Взгляд Мэтью скользнул по стене. Дрожащей рукой Джек коснулся лба, только сейчас поняв, что он сделал.
– Галлоглас, прости, – сокрушенно произнес Джек. – Я закрашу все это. Сегодня же. Обещаю.
– Нет! – хором возразили Мэтью, Галлоглас, Хаббард и Крис.
– Но я же испортил стены, – не унимался Джек.
– Не больше, чем их портили да Винчи или Микеланджело, – дружески улыбнулся ему Галлоглас. – Мэтью, ты только представь его почеркушки на стенах императорского дворца в Праге.
Глаза Джека вспыхнули. Казалось, он засмеется шутке. Но взгляд юного вампира тут же погас.

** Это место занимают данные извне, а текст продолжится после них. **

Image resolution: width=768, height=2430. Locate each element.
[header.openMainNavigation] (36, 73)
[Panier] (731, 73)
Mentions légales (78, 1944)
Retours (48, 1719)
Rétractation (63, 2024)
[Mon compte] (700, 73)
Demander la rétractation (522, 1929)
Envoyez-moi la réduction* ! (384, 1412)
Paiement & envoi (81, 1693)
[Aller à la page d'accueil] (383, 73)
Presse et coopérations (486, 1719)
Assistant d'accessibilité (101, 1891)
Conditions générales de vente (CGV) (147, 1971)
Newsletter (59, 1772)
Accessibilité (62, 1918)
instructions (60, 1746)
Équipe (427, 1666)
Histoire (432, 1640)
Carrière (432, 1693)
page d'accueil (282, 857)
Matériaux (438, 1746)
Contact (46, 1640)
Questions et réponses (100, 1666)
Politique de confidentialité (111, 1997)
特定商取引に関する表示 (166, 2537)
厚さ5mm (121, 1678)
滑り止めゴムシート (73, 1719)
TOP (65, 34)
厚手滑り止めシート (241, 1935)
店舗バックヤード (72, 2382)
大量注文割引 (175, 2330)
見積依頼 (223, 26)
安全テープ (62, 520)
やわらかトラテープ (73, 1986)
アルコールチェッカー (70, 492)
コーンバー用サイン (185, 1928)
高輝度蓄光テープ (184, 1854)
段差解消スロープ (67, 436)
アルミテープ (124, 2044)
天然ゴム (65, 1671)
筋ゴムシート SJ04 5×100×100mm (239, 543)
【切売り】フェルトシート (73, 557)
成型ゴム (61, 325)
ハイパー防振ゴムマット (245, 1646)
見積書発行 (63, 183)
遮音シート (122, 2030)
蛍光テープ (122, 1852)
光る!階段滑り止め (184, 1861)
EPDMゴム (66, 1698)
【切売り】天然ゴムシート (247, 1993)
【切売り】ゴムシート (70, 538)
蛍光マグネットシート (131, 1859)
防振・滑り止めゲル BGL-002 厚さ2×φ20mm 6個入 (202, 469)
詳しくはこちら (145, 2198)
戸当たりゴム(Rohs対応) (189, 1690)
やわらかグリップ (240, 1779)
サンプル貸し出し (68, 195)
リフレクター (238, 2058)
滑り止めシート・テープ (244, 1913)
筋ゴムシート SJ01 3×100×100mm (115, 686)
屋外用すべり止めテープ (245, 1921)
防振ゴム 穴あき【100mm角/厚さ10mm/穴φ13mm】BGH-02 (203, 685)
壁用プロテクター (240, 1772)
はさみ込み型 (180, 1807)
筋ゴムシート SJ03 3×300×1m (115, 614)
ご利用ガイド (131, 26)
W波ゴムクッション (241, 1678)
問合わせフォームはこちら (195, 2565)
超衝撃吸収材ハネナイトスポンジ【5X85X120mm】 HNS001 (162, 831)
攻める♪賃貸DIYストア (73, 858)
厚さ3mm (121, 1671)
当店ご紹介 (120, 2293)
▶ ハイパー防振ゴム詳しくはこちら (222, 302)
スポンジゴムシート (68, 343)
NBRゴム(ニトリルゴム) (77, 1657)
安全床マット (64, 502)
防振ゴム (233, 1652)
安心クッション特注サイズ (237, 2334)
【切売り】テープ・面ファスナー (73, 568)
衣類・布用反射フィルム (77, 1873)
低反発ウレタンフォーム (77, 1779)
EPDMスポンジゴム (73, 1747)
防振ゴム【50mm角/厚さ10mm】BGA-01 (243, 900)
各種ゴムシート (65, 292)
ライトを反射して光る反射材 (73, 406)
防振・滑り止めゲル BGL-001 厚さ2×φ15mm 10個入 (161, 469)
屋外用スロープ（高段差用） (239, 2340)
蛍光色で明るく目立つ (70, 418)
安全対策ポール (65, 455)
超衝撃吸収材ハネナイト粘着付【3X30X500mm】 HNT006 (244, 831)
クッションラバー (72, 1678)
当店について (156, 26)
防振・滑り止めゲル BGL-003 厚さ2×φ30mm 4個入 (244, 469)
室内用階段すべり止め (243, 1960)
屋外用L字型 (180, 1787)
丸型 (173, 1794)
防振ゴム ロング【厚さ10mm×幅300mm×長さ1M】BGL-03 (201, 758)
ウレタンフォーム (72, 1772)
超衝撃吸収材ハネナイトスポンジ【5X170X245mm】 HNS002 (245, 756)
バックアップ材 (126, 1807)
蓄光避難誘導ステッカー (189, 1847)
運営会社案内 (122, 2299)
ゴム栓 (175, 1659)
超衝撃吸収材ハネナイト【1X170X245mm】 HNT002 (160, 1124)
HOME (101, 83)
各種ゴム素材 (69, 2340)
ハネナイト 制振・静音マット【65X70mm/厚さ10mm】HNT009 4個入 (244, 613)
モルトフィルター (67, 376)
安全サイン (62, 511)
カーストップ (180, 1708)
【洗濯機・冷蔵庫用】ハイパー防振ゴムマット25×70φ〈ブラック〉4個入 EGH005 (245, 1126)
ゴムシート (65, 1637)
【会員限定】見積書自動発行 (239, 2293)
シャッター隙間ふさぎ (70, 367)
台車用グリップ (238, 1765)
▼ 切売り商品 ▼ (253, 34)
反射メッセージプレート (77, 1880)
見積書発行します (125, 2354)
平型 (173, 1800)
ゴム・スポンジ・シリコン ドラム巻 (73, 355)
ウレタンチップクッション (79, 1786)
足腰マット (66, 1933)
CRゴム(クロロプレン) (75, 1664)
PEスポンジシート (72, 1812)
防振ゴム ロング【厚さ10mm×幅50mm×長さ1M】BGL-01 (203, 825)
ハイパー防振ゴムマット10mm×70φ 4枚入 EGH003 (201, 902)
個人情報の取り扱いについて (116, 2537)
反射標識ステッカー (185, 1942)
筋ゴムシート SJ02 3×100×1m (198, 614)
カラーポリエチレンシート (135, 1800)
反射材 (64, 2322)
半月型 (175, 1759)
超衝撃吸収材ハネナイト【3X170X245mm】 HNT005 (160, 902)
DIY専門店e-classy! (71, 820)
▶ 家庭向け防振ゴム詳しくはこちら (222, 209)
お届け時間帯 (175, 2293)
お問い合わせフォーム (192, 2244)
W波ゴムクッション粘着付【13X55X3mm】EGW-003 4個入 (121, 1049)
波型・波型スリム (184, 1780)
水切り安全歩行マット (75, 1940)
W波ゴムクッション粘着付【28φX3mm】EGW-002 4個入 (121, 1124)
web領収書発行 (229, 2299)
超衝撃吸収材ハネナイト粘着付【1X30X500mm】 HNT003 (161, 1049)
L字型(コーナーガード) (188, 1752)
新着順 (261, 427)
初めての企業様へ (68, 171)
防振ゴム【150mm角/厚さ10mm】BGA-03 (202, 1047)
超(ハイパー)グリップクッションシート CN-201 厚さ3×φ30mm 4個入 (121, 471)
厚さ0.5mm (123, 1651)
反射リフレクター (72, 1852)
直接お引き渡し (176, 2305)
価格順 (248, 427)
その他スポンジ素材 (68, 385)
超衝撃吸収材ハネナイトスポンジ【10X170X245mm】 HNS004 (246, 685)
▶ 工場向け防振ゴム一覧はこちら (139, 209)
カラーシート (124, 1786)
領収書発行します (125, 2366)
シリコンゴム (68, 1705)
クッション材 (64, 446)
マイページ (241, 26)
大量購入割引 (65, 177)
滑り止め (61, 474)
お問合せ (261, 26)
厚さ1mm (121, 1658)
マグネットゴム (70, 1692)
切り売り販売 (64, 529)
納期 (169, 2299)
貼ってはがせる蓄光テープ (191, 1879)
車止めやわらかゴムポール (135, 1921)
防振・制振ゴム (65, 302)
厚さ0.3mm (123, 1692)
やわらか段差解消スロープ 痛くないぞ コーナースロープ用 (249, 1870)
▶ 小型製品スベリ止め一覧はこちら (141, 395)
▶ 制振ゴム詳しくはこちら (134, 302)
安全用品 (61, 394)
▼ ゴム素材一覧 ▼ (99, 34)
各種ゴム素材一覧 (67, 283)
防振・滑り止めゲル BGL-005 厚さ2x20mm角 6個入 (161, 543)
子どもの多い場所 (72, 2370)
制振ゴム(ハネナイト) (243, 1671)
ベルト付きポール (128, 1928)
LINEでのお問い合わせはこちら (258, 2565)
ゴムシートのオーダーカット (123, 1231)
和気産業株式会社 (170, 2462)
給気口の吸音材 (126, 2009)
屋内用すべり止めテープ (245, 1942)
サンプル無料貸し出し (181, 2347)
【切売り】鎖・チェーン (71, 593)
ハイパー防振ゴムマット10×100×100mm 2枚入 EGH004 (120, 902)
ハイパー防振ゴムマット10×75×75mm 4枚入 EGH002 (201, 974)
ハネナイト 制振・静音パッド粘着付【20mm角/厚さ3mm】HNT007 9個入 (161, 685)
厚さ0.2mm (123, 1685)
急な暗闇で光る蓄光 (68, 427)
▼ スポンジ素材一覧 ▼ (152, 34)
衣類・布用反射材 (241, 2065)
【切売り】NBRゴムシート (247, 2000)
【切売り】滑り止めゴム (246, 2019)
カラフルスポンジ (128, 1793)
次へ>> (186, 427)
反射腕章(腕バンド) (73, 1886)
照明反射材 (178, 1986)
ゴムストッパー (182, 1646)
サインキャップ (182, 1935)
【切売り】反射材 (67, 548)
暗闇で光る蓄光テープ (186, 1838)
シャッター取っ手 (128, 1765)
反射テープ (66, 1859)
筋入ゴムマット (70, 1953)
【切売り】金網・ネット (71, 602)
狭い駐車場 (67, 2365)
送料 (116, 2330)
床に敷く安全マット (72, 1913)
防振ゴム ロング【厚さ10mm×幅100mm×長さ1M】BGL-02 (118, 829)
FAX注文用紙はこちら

– Одно дело – бегущий олень. А смотреть на такое никто не захочет. Даже я.
Джек имел в виду особо удручающий фрагмент его росписи: разлагающийся труп, плывущий по реке лицом вверх.
– Рисование и музыка должны идти не от головы, а из сердца, – сказал Мэтью, сжимая плечо своему правнуку. – Даже самое темное, что таится внутри, нужно вытаскивать на дневной свет, иначе оно разрастется и поглотит тебя целиком.
– Вдруг оно меня уже поглотило? – отрешенно спросил Джек.
– Если бы тьма утвердила свою власть над тобой, ты бы не попытался спасти ту женщину.
Мэтью указал на одинокую женскую фигуру среди волн. Женщина смотрела на руку, протянутую ей. Джек нарисовал свою правую руку, не забыв даже шрам у основания большого пальца.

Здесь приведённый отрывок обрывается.